***
Viski bardaklarını çıkarırken bir yandan da bu gecenin nasıl ilerleyeceği hakkında fikir yürütüyordum. Bade'ye karşı yanlış anlaşılmama sebebiyet verecek hiçbir şey yapmak istemiyordum. Ama o beni varlığıyla bile baştan çıkaracak kadar güzeldi.
İş teklifine olan olumlu tavrı beni çok memnun etmişti şimdiden ona karşı hisslerim böyleyse acaba ilişkimiz, iletişimimiz artınca nasıl olcaktık?Kafam çok karışıktı, bardaklardan birini kendim için doldurup kafama diktim. Buna ihtiyacım vardı, buzdolabından armut çıkarıp yıkadım. Dilimlerken Bade' nin terliklerinin topuk sesini duyunca keyifle arkama döndüm.

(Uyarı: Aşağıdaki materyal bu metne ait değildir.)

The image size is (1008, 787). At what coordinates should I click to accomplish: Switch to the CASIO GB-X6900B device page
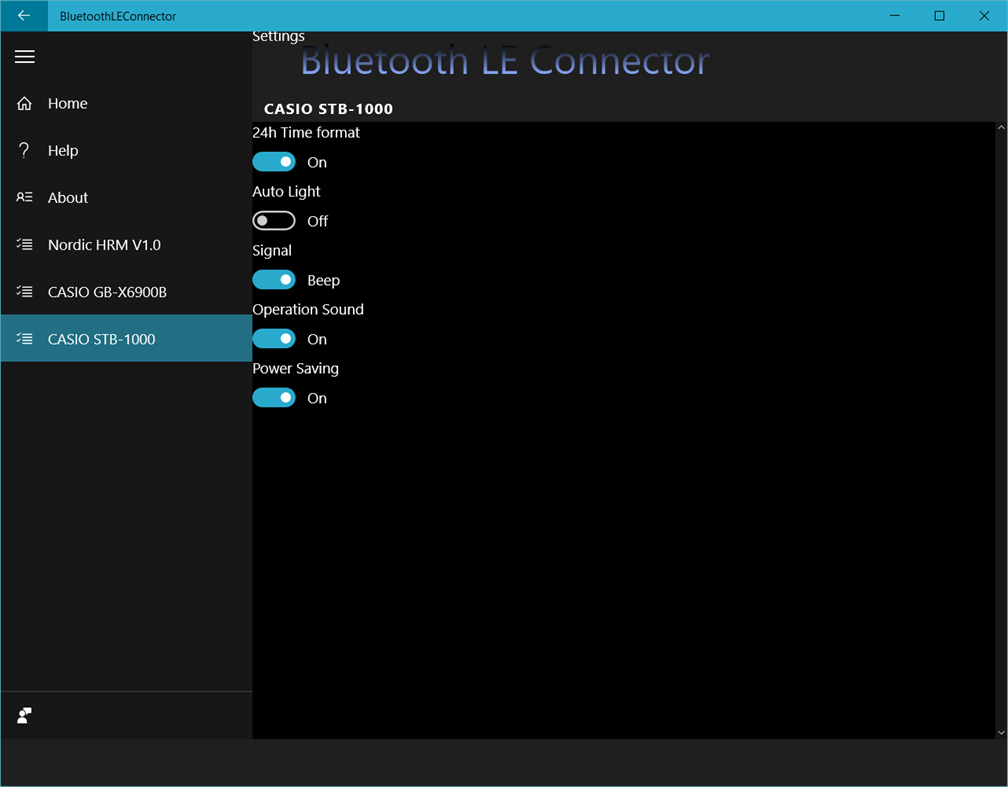[x=110, y=291]
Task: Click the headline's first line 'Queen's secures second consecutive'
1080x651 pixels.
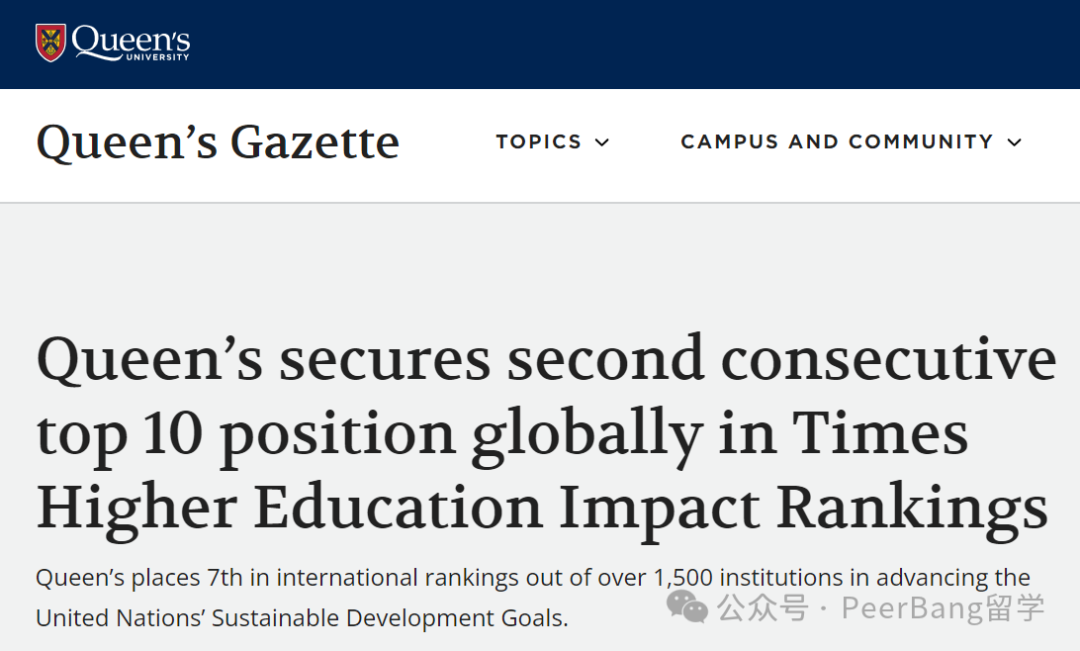Action: 546,360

O güzel vücudunu saran pudra pembesi elbisesi, dekoltesinde beni meraklandıran görmek isteyeceğim siyah dantel... Anlaşılan bu gece benim için zor geçecekti ve muhtemelen her gece zor geçecekti."Hoş geldin..."

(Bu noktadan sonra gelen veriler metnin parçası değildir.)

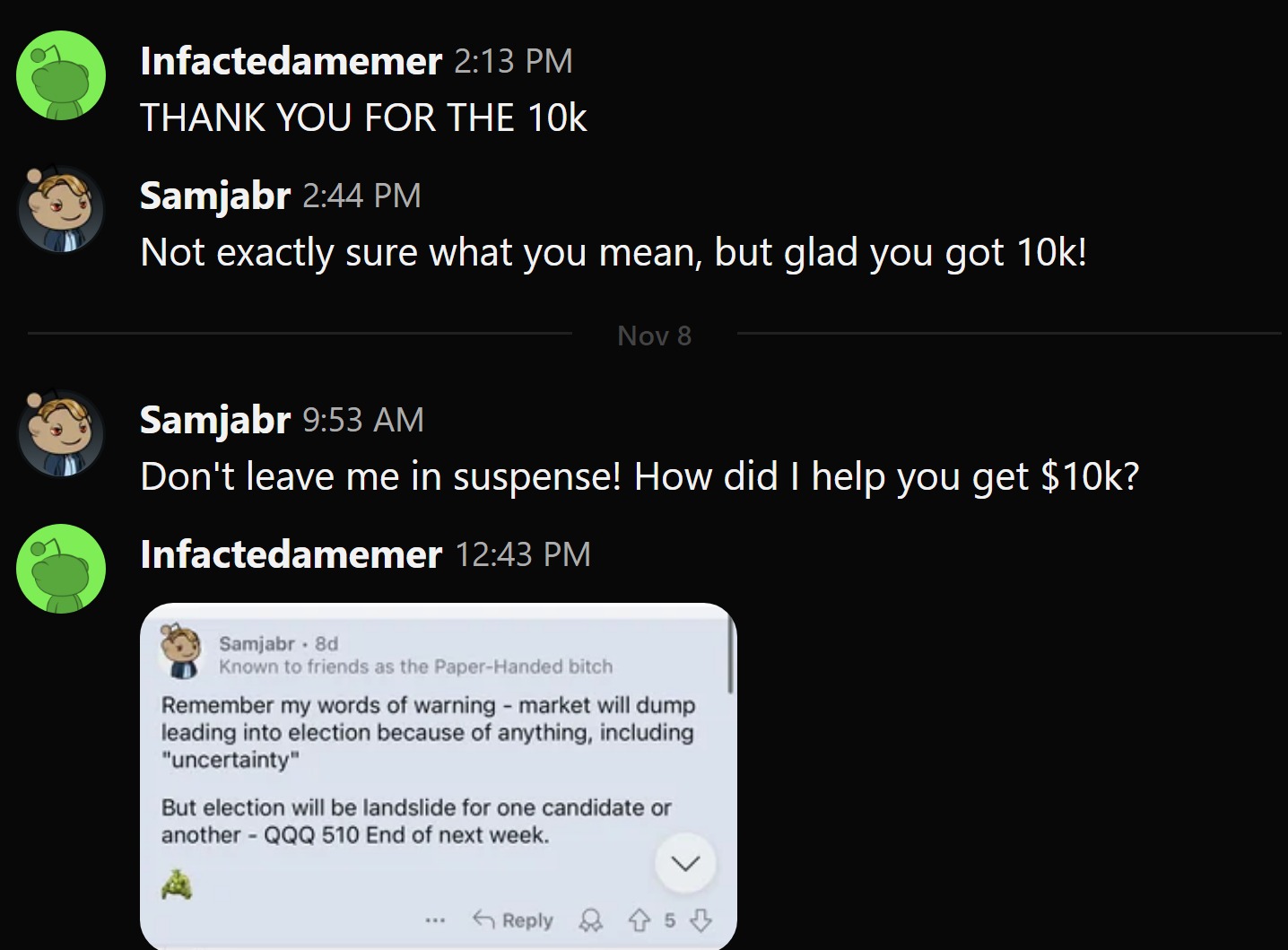Open Infactedamemer's username at 2:13 PM
The image size is (1288, 950).
coord(291,61)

"Hoş buldum, baya hoş buldum." Diyip kitaplığıma doğru ilerledi, kitaplara dalmıştı hemen.
Bende çerezle meyve tabağını alıp sehpaya bıraktım.Bardakları alıp Bade'nin yanına gittim, eline Turgut Uyar'ın bir şiir kitabını almıştı o kadar odaklanmıştı ki benim orda olduğumu bile fark etmemişti.
"Okumak istediğin bir kitap varsa, alabilirsin."
Sesimi duyunca hemen bana döndü yüzünü, elimde ki bardağı ona uzattım. "Emin misin? Sonradan pişman olmayasın çünkü ben çok meraklıyımdır buraya bi düşersem beni çıkramayabilirsin. "
İçkisini bardağıma yaklaştırıp nazikçe tokuşturup bi yudum aldı, bende onun neşesiyle içkimi yudumladım.
" Pişman olmam merak etme, dilediğin zaman gel al oku istediğini."
Elindeki kitabı aldığı yere bırakıp gülümsedi. "Teşekkür ederim Levent,"
"Salonun çok güzel, siyahı çok mu seviyorsun? " Diye sordu Bade salonun diğer köşesine doğru yürürken.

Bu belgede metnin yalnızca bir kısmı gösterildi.